The Supreme Court (SC) has upheld the Dipayal High Court’s verdict to slap life sentence on Nagarik Unmukti Party leader Resham Chaudhary in the Tikapur incident.
A joint bench of Justices Ananda Mohan Bhattarai and Nahakul Subedi on Tuesday has endorsed the lower court’s verdict to slap life sentence on Chaudhary saying the defendant’s appeal for acquittal is not justified.
The bench, however, has acquitted Sitaram Chaudhary and Gangaram Chaudhary who were slapped life sentence for murder and another five-year term for attempt to murder by the Dipayal High Court.
The SC has also slashed the term of another accused Laxman Tharu, who was also slapped with life sentence for murder and another five-year term for attempt to murder by the Dipayal High Court, to three years.
The SC verdict has arrived less than a week after the government registered amendment in the Criminal Code 2017 to withdraw cases of Nagarik Unmukti Party leader Resham Chaudhary, and leaders and cadres of CK Raut-led Janamat Party and Netra Bikram Chand’s party.
The government registered a proposal to amend section 116(1) of the Criminal Code 2017 adding a sub-section (a) to facilitate withdrawal of cases.
“No case once filed in the court on any offense under Schedule-1 or Schedule- 2 shall be capable of being withdrawn,” states the section 116(1).
The added amendment states that there will be no obstruction on withdrawal of any case against leaders and cadres of political parties or groups sub judice in any level of court if there is political agreement by the government to withdraw the cases irrespective of what is mentioned in the section 116(1).
Section 116(2) states that cases of grave offense including that of forged passport or citizenship, immigration, corruption, human trafficking and transportation, smuggling and transaction of narcotic drugs, poaching of, and illicit trade in, wildlife, adulteration of goods of public consumption with poison, murder by administrating poison, in a cruel or inhumane way or by taking control, money laundering, or ancient monuments protection cannot be withdrawn.
The amendment proposal registered by the government allows withdrawal of cases of even such offenses committed by leaders and cadres of political parties or groups.
Resham Chaudhary is one of the main accused of the Tikapur incident in which eight police personnel including an SSP of Nepal Police and a toddler were lynched on August 24, 2015.
The Kailali District Court had slapped life sentence on Chaudhary over the Tikapur incident and the Dipayal High Court endorsed the life sentence.
Chaudhary has been at Dilli Bazar Jail after surrendering before the Kailali District Court on February 26, 2018.

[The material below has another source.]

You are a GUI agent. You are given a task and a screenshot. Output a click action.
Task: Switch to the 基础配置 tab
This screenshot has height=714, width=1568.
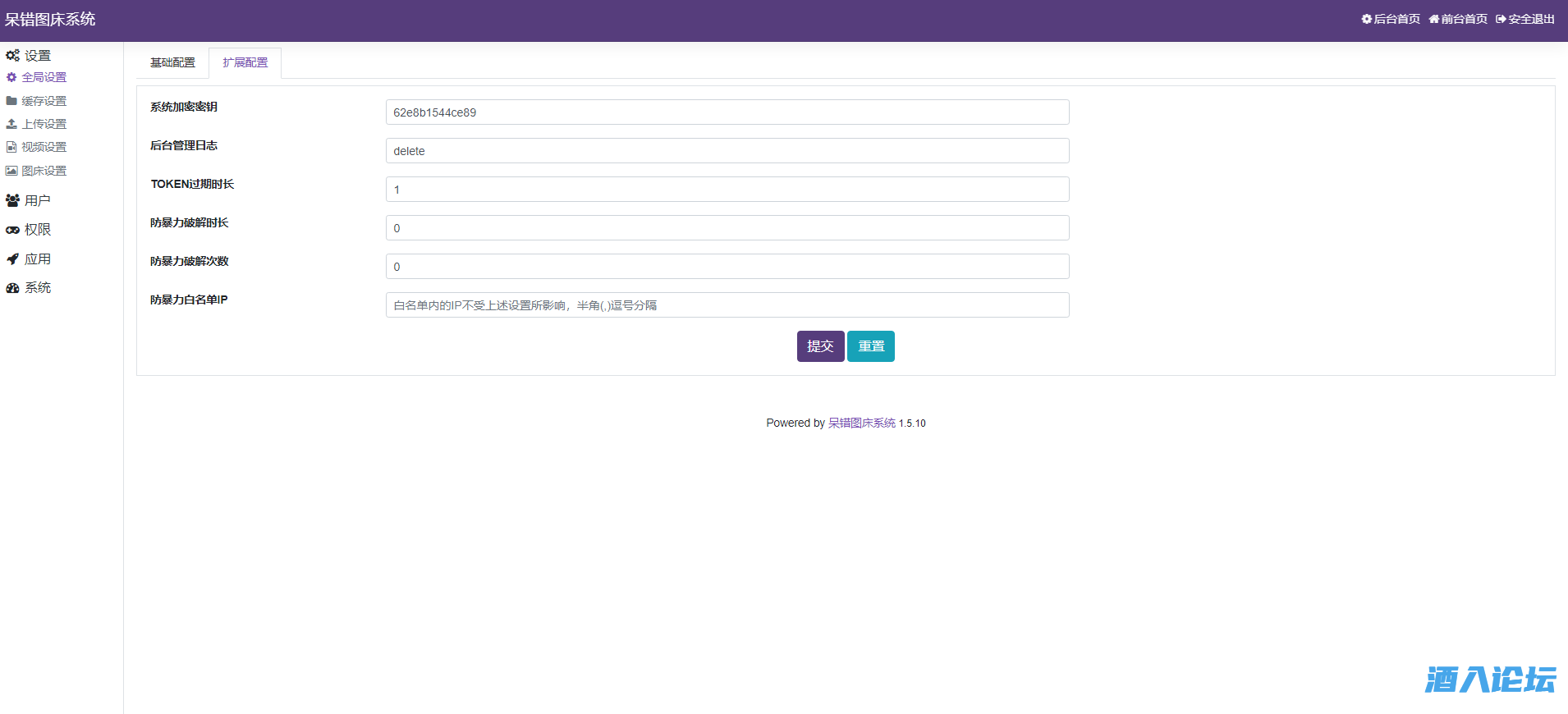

He was sworn in as HoR member on January 3, 2019 even as the case was sub judice in the district court. He remained in judicial custody and was not allowed to attend the House meeting even after being sworn in. He lost the post of lawmaker after the district court gave life sentence.
Chaudhary, who was absconding after the Kailali killings, had surrendered before the Kailali District Court on February 26, 2018. Chaudhary had lodged the candidacy for federal parliament in 2017 from Kailali-1 on Rastriya Janata Party ticket through an agent. He had won the election by a margin of around 19,000 votes securing 34,341 votes.
The government had filed a case against Chaudhary in the Kailali District Court considering him to be one of the main accused of the Tikpaur incident. The Supreme Court (SC) in December, 2017 had refused to register a writ petition he tried to file through an agent on his behalf demanding he be released on date.
The single bench of Justice Tanka Moktan had ordered Chaudhary to seek legal remedy through the court if he were innocent when he again moved the SC against the administration's decision to not register his petition. "The applicant must get acquittal through a legal process of the court if he were not guilty and the charges against him were false," the bench had said. "Knowingly allowing an accused a means of receiving the facilities and rights provided by the state by evading or defying the court process will promote impunity in the country," the bench had said.
The Kailali District Court then had slapped life sentence on him and the Dipayal High Court had endorsed the district court verdict.